So after billing was a little higher than expected (which may be fixed, but need to confirm once billing updates) we decided not to run CI on every commit. We set the action to run on workflow_dispatch so it would be manually triggered, but it seems like we can't use this as branch protection since workflow_dispatch doesn't count towards passing a check.

So, we need something else to trigger this. It seems our options are:

  • a tag
Implementation (I think)
on:
  pull_request:
    types:
      - labeled
      - edited
      - synchronize

jobs:
  test:
    if: ${{ contains(github.event.pull_request.labels, 'run-gpu-ci') }}
  • a comment
  • approving review
  • merge queue

Currently thinking a tag makes the most sense, since we can easily enable and disable it, and it isn't neccesarily linked with merging. It could be that either a label or auto merge are enough.

@flying-sheep
Copy link
Member

flying-sheep commented Aug 1, 2023

yup, as I thought. except for the merge queue, all of these of course mean that it’ll run for all commits after the label/comment/whatever is added.

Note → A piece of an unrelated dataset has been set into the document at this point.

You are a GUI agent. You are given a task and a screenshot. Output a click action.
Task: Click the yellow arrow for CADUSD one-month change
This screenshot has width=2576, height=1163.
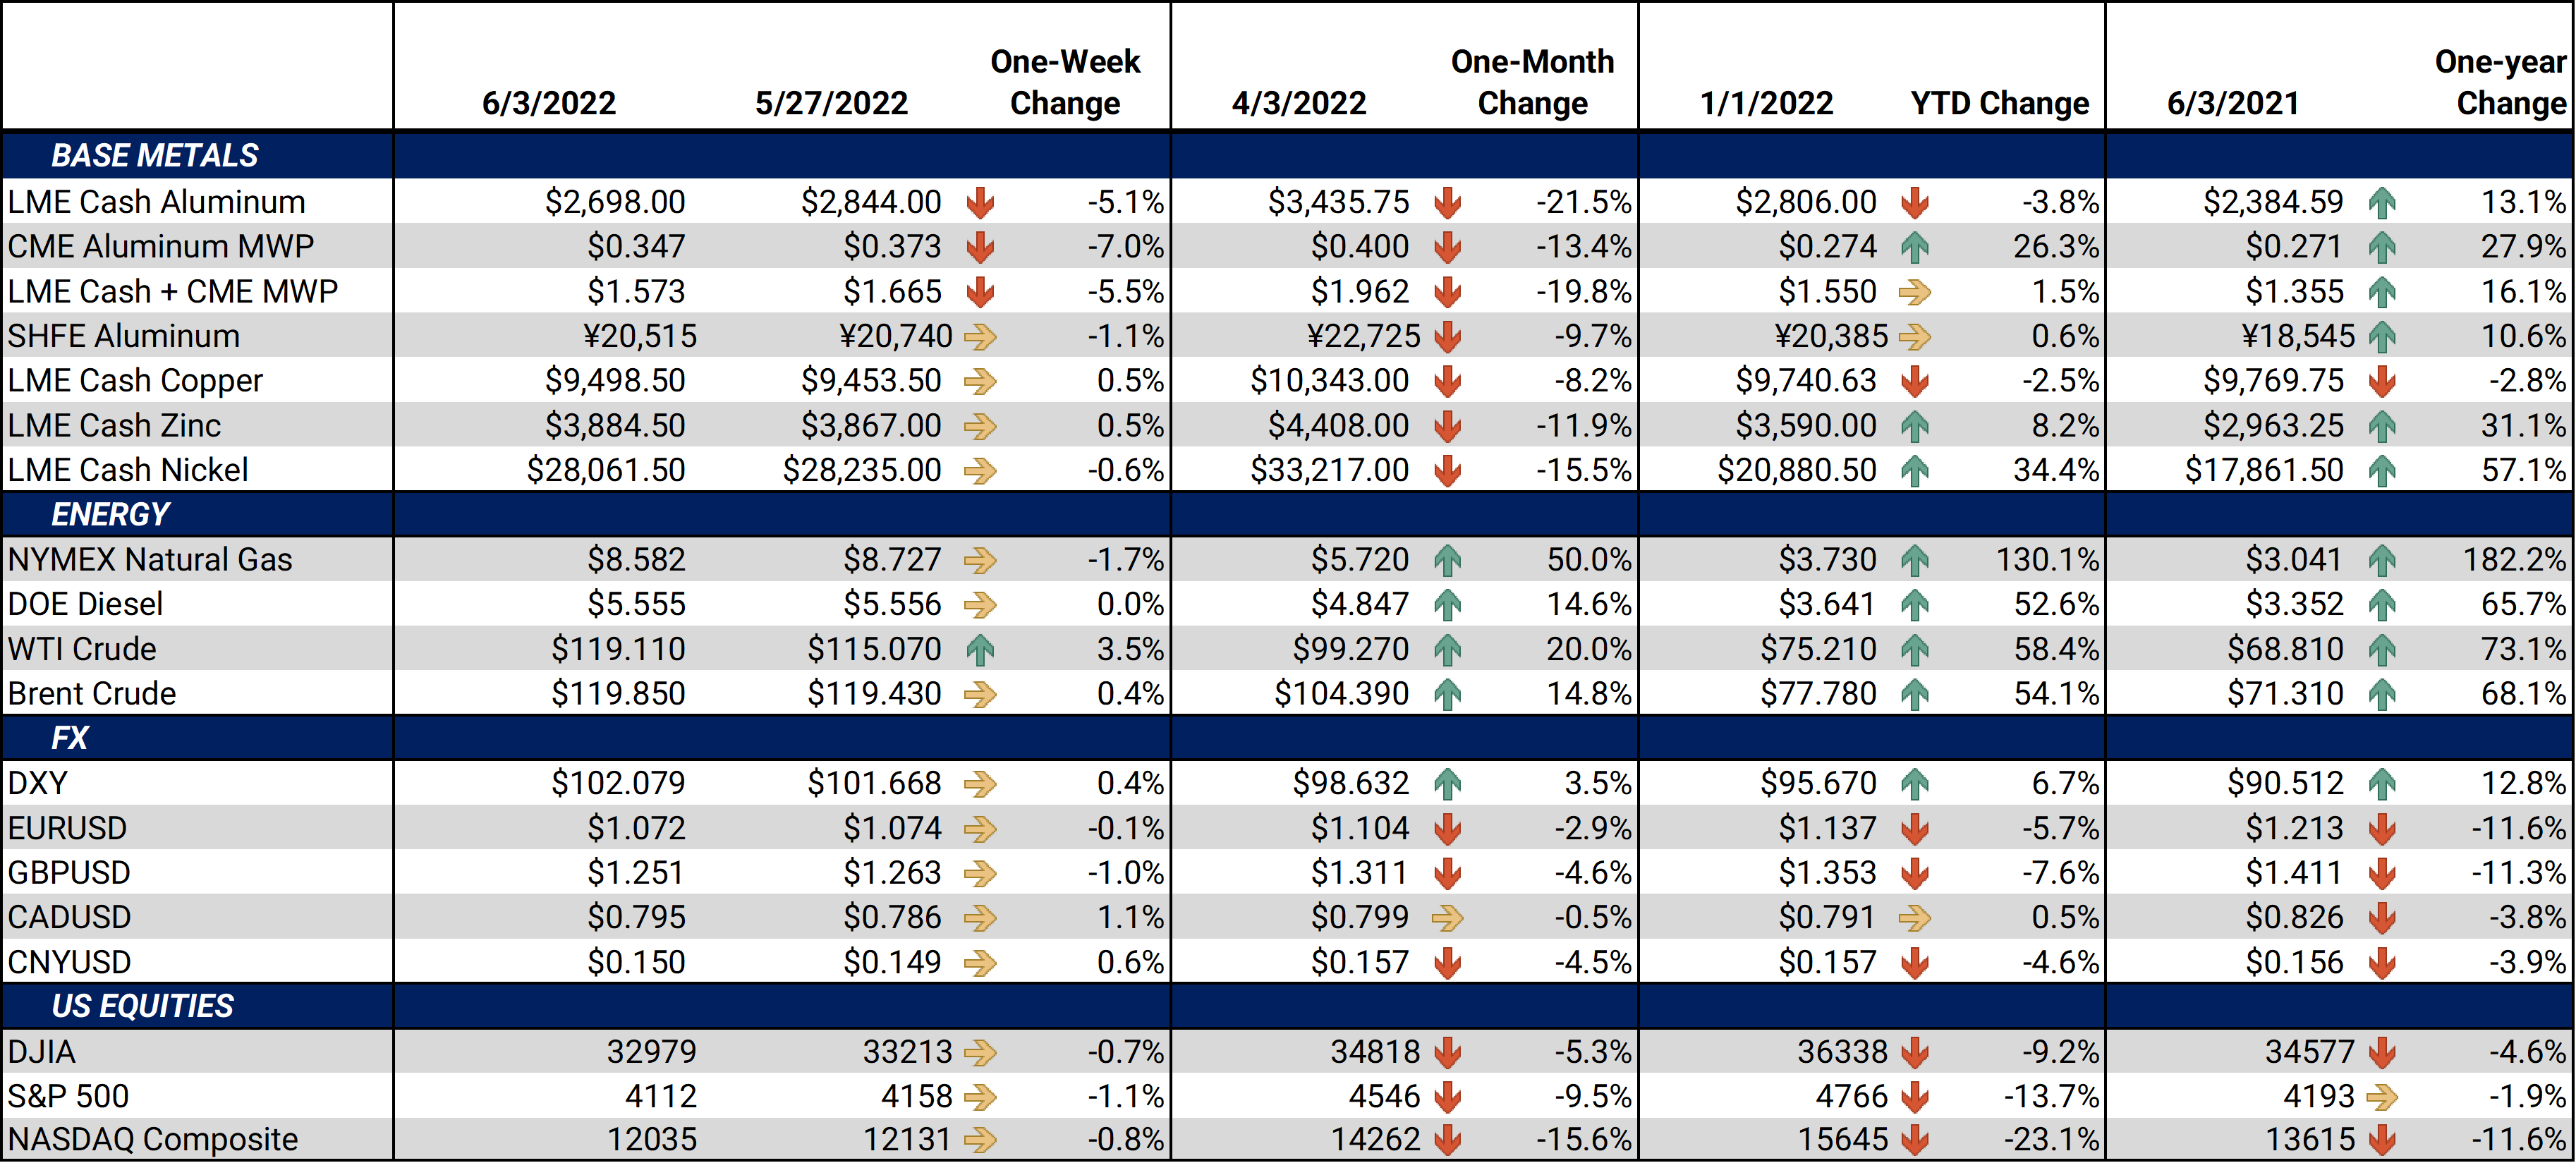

one option would be to have the workflow remove the label again:

  1. for each commit, all tests except for GPU tests are run
  2. we add the run GPU tests once label
  3. the workflow job first removes the label again, then runs the GPU tests

@Intron7
Copy link
Member

Intron7 commented Aug 1, 2023

a comment

@ivirshup the rapids-team does this with a comment from a member. this tiggers a ci run. But from what I can tell they use workflow_dispatch

@flying-sheep
Copy link
Member

they use workflow_dispatch

Let’s avoid this if possible. It might be possible to manually call the GitHub API to list all PRs for a branch and then create and update a check for the PR being found, but I’d rather not go down that road when it looks that there’s a much simpler solution.

@ivirshup
Copy link
Member Author

ivirshup commented Aug 1, 2023

I think there is value to giving a PR the green light to use paid CI, and not needed to approve each individual commit.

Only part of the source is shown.